Elara India Opportunities Fund had sought permission from Sebi to convert Rs 416 crore worth of SpiceJet warrants into equity shares, but the request was rejected in March 2025 citing the fund's failure to comply with beneficial ownership disclosure norms.
The warrants in question - 8.33 crore in total - were subscribed by Elara on January 26, 2024 with an upfront payment of 25 percent or Rs 125 crore, and the remaining Rs 291 crore was due at the time of conversion into shares. The 8.33 crore warrants to Elara were issued at Rs 50 each, amounting to Rs 416 crore.
After the March 2025 verdict, Elara India Opportunities Fund had sought a status quo from the tribunal, pleading that there is a risk of appropriation and write off by SpiceJet of the 25 percent advance payment made while subscribing the warrant. The tribunal allowed the status quo as passed in the order of April 28, 2025 for six weeks.
Sebi’s circular of August 2023 has mandated foreign portfolio investors (FPIs) with 50 percent of India equity Asset Under Management (AUM) in a single corporate group or FPIs with Rs 25,000 crore of AUM - whether individual or with investor group - must share granular details of all entities holding ownership, economic interest, or exercising control in the FPI, on a full look through basis, up to the level of all natural persons, without any threshold.
Sebi’s 2023 circular said the failure to comply by the deadline would result in cancellation of FPI licenses and may require liquidation of holdings by September 8, 2024. Leftover holdings post the deadline is to be transferred to the Investor Protection Fund (IPF), however, Elara claimed the Sebi circular did not clarify the status of outstanding securities.
Sebi was of the view that having not complied with granular disclosure norms, Elara no longer met the criteria to convert the warrants. The fund had urged Sebi to allow an exception so it can convert the warrants and exit the investment via open-market sales, but the regulator directed Elara to transfer the warrants to the Investor Protection Fund. Elara had challenged Sebi’s rejection of exemption application before the Securities Appellate Tribunal.

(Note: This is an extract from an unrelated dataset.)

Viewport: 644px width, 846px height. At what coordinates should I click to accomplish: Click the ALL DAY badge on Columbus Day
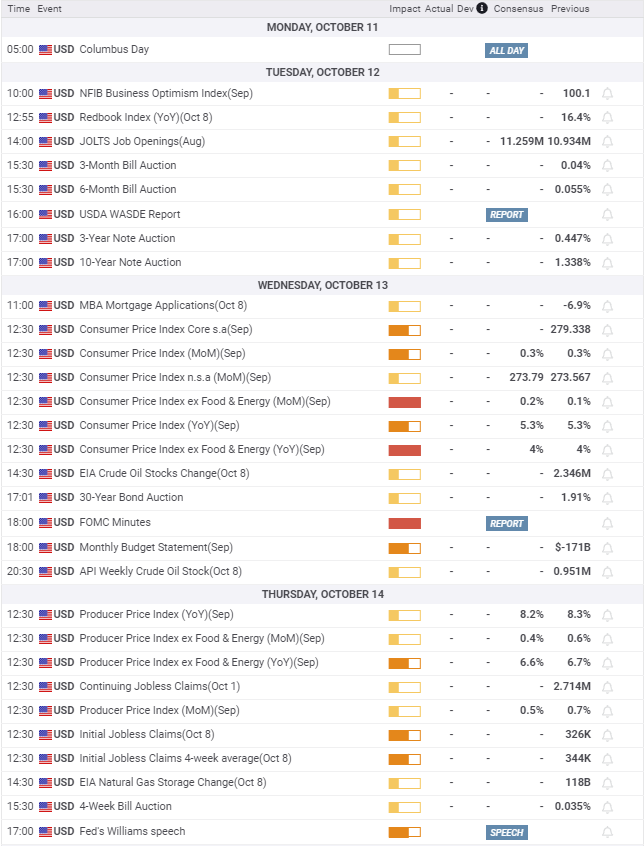(506, 51)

One expert said the warrants issued by SpiceJet are unlikely to serve any practical purpose, as they cannot be converted into equity shares under the current circumstances. It is also improbable that the Investor Protection Fund will step in to pay the remaining 75 percent of the subscription amount and acquire the airline’s shares, added the expert. Now, SpiceJet too may need to look out for another investor for a fund raise.
However, another expert raised the question as to how Sebi can allow entities to increase stakes in Indian companies that are not complying with its directives.
Elara India Opportunities Fund has the option to challenge the SAT order in Supreme Court in 60 days. A similar kind of appeal was also made by Verspera Fund for some other kind of investment, which too the tribunal had rejected.
Interestingly, these two funds - Elara India Opportunities Fund and Vespera Fund - were named in the Adani-Hindenburg case, and Sebi had asked both funds to share granular details of beneficial ownership.